**Dataset extract:**

☆ ☆ ☆ ☆

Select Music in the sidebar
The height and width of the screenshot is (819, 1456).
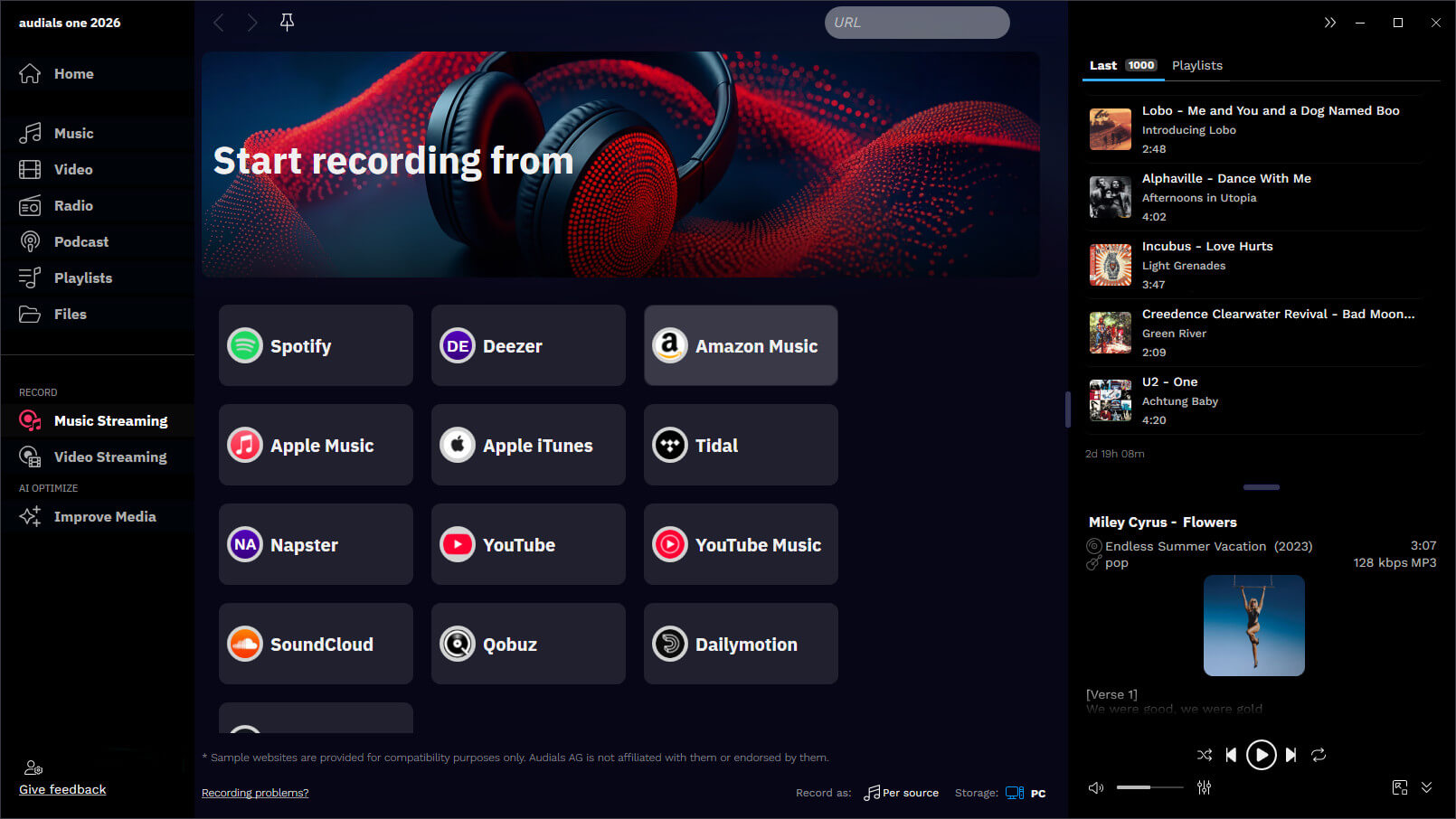73,133
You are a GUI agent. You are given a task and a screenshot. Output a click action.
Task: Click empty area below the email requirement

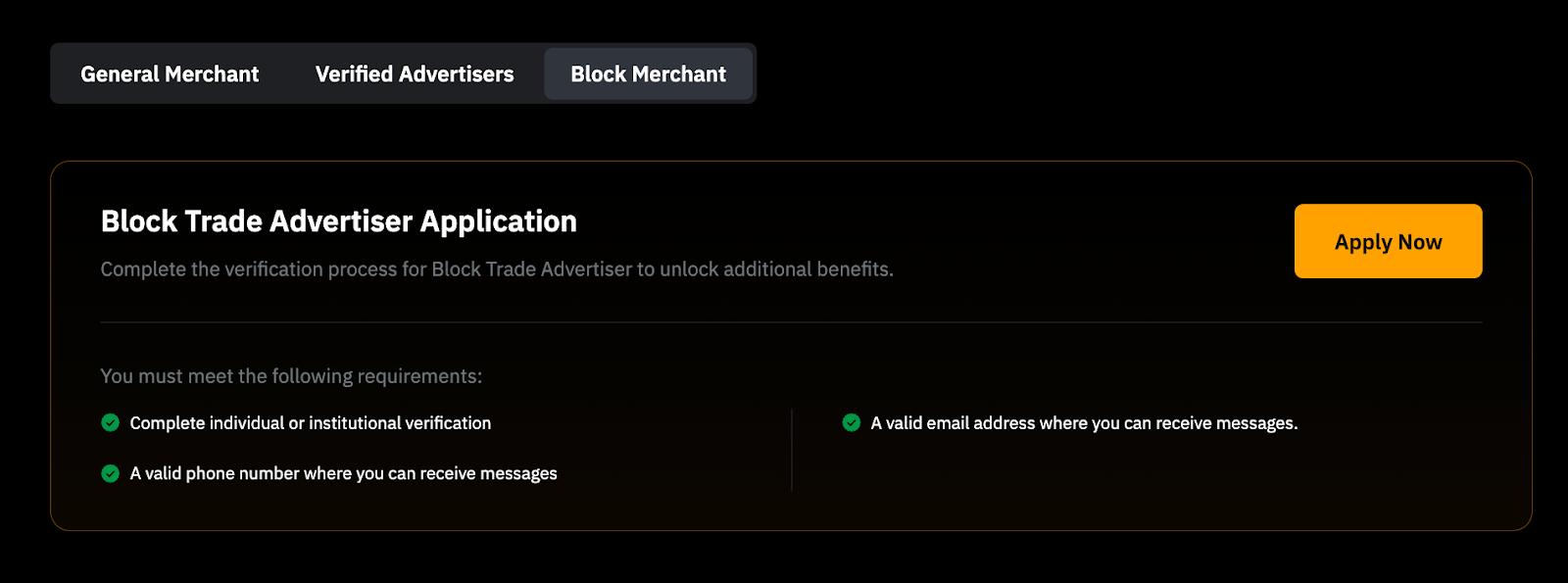point(1078,475)
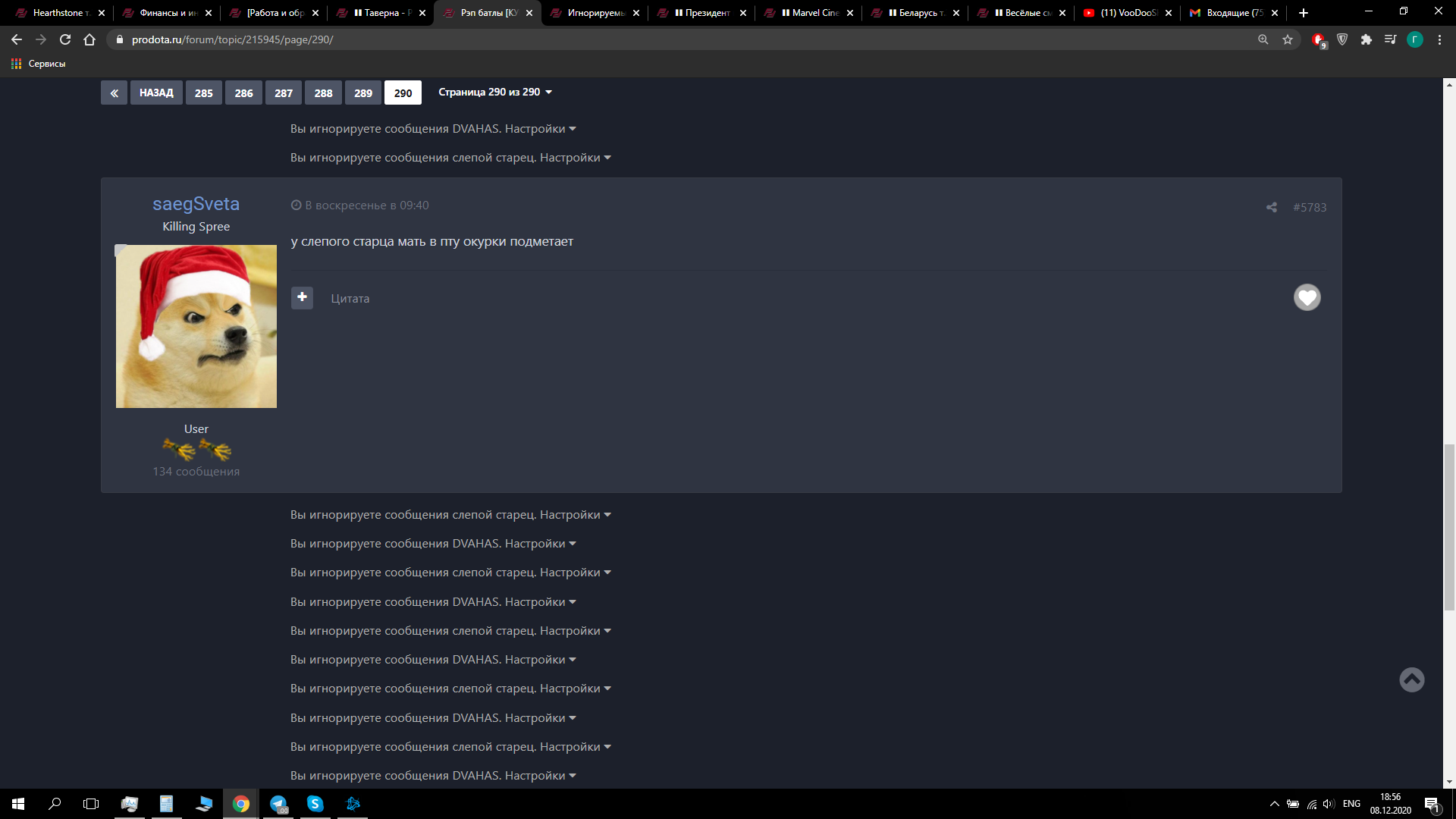Open Chrome's three-dot menu
1456x819 pixels.
1439,39
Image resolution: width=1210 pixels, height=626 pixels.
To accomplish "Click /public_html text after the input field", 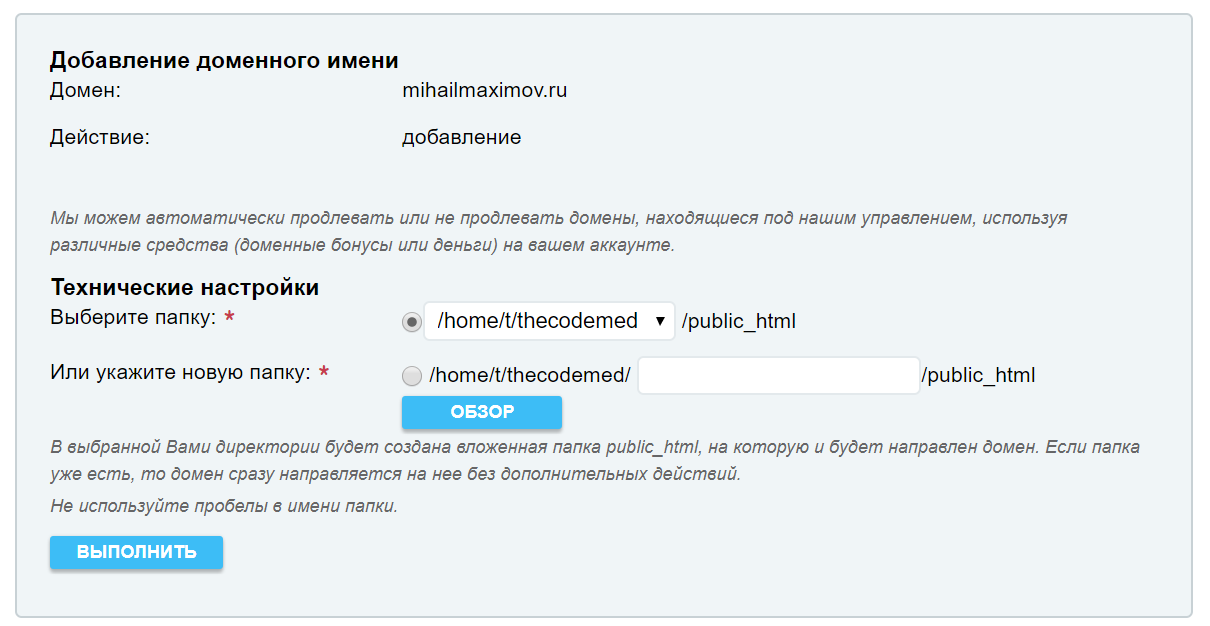I will [x=978, y=376].
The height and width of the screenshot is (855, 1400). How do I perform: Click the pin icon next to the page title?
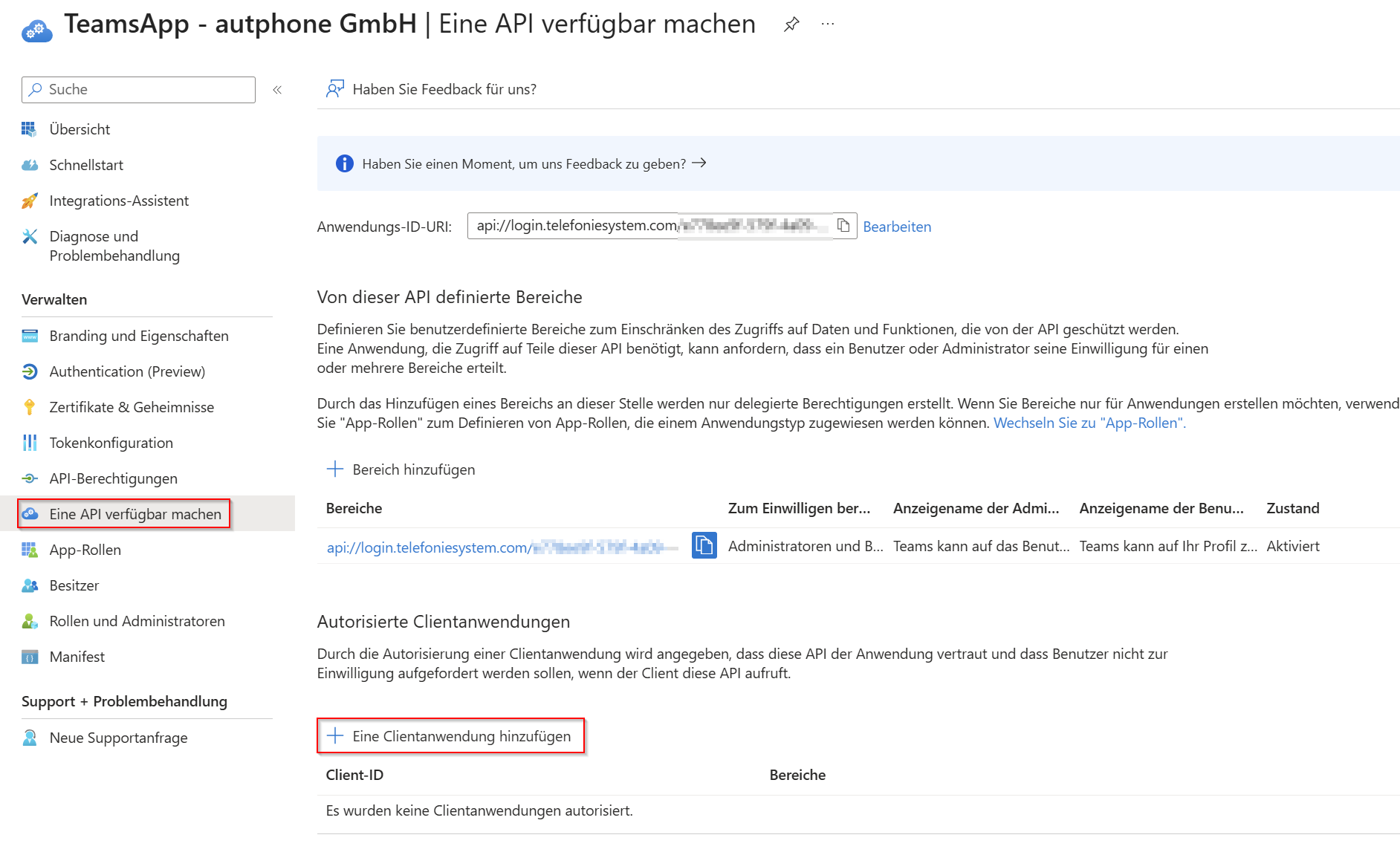click(791, 24)
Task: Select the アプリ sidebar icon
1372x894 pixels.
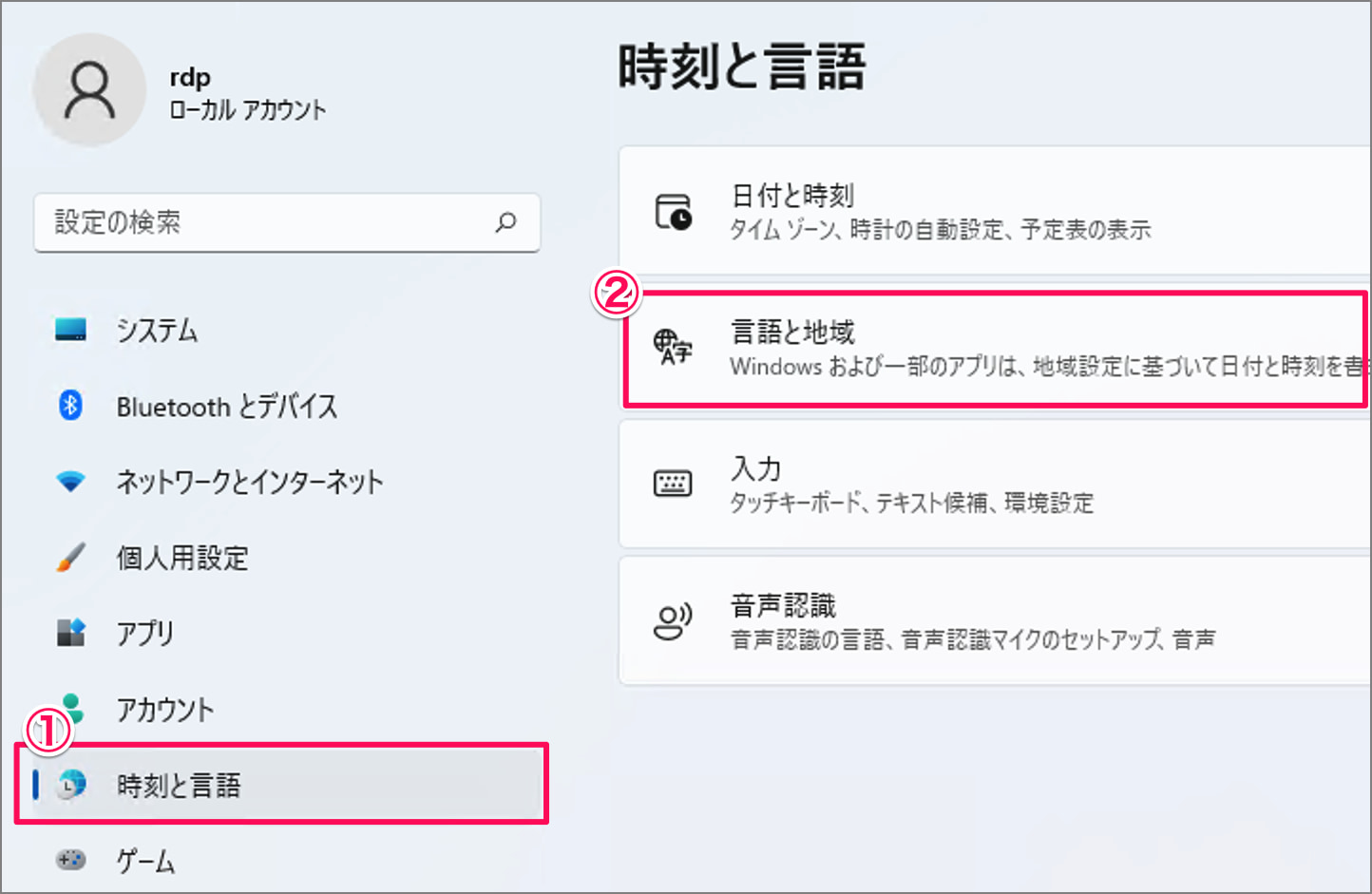Action: [70, 633]
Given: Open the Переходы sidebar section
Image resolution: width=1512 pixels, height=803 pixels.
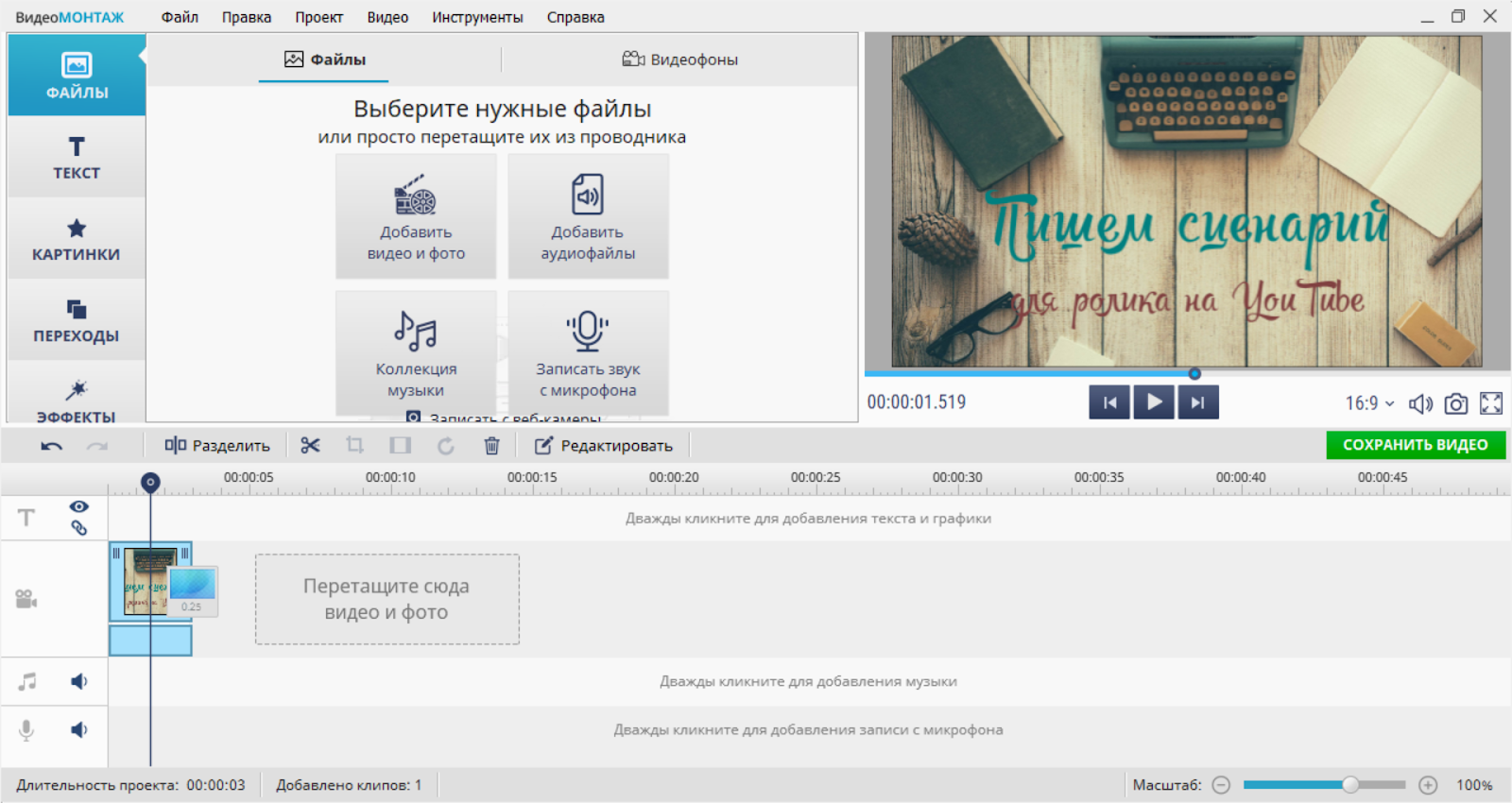Looking at the screenshot, I should click(77, 320).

☆ ☆ ☆ ☆

**Exercise goal:** Recast the part of the listing that opens with the line containing "The height and width of the screenshot is (855, 1400)." and runs through the end of the listing as a Markdown table with the columns Index and Content. Give one numbered row per line, skip blank lines, and omit the pictures.

**Answer to the problem:**
| Index | Content |
|---|---|
| 1 | The height and width of the screenshot is (855, 1400). How do I perform: Click the pin icon next to the page title? |
| 2 | click(791, 24) |
| 3 | Task: Select the アプリ sidebar icon |
| 4 | 1372x894 pixels. |
| 5 | Action: [70, 633] |
| 6 | Given: Open the Переходы sidebar section |
| 7 | Image resolution: width=1512 pixels, height=803 pixels. |
| 8 | Looking at the screenshot, I should click(77, 320). |